Weak password hashing occurs when applications use fast cryptographic hash functions (MD5, SHA-1, SHA-256) or inadequately configured password hashing algorithms to store passwords. Unlike general-purpose hashing, password hashing requires intentionally slow, computationally expensive algorithms to resist brute force attacks. When attackers obtain a database dump, weak password hashes can be cracked to reveal plaintext passwords, which users often reuse across multiple sites.

OWASP Classification

A04:2025 - Cryptographic Failures

Risk

Weak password hashing creates severe security risks:

  • Mass password compromise: Attackers crack passwords from stolen databases
  • Credential stuffing: Cracked passwords reused on other sites (users reuse passwords)
  • Account takeover: Attackers gain full access to user accounts
  • Privilege escalation: Administrative passwords compromised along with regular users
  • Privacy violations: Access to personal data, communications, financial information
  • Compliance failures: Violates PCI-DSS, HIPAA, GDPR, SOC 2 requirements
  • Reputational damage: Public disclosure of password breach
  • Legal liability: Lawsuits from affected users

According to breach reports, 80%+ of passwords hashed with MD5 or SHA-1 are cracked within hours.

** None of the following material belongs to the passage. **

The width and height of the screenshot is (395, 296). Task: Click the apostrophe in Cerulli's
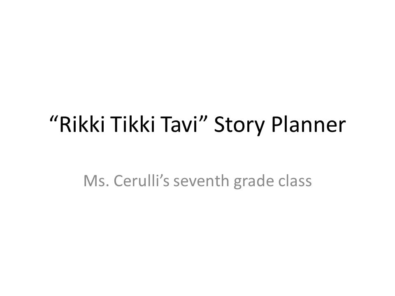click(x=160, y=177)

The Problem with Fast Hashes

Fast hash functions are vulnerable to password cracking:

  • Speed: Modern GPUs can compute billions of SHA-256 hashes per second, making brute force feasible
  • Rainbow tables: Pre-computed hash tables enable instant lookups for common passwords
  • Brute force: Trying all possible passwords (up to certain length) becomes computationally trivial
  • Dictionary attacks: Testing millions of common passwords completes in seconds

According to breach reports, 80%+ of passwords hashed with MD5 or SHA-1 are cracked within hours.

Remediation Steps

Core principle: Password hashing must use adaptive, purpose-built algorithms (Argon2id/bcrypt/scrypt) with work factors tuned to current hardware - slow enough to make brute force attacks impractical (target 250-500ms per hash) while remaining fast enough for legitimate authentication. Never use fast general-purpose hashes (MD5, SHA-1, SHA-256) for passwords.

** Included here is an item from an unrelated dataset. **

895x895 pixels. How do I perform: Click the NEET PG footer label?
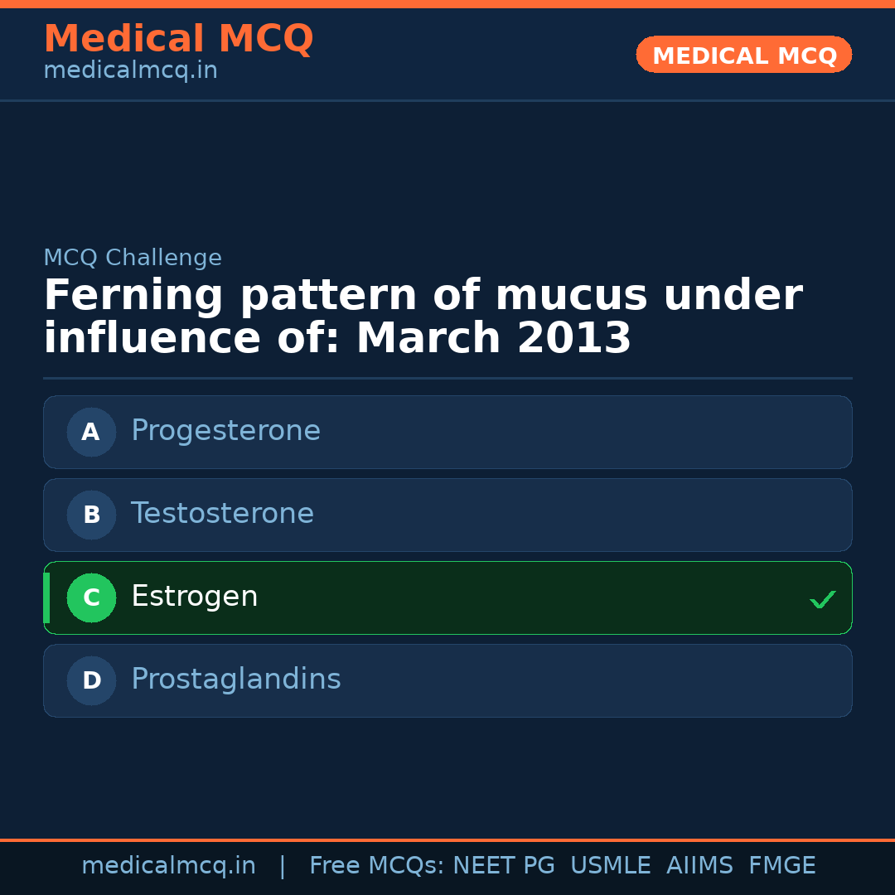pyautogui.click(x=503, y=865)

Locate the weak password hashing in your code

  • Review the flaw details to identify the specific file, line number, and code pattern
  • Identify which weak hashing algorithm is in use (MD5, SHA-1, SHA-256, unsalted hash, etc.)
  • Trace the password flow from user registration/login through hashing to storage
  • Check database schema: review password hash column and verify if salt column exists

Replace with adaptive password hashing algorithms (Primary Defense)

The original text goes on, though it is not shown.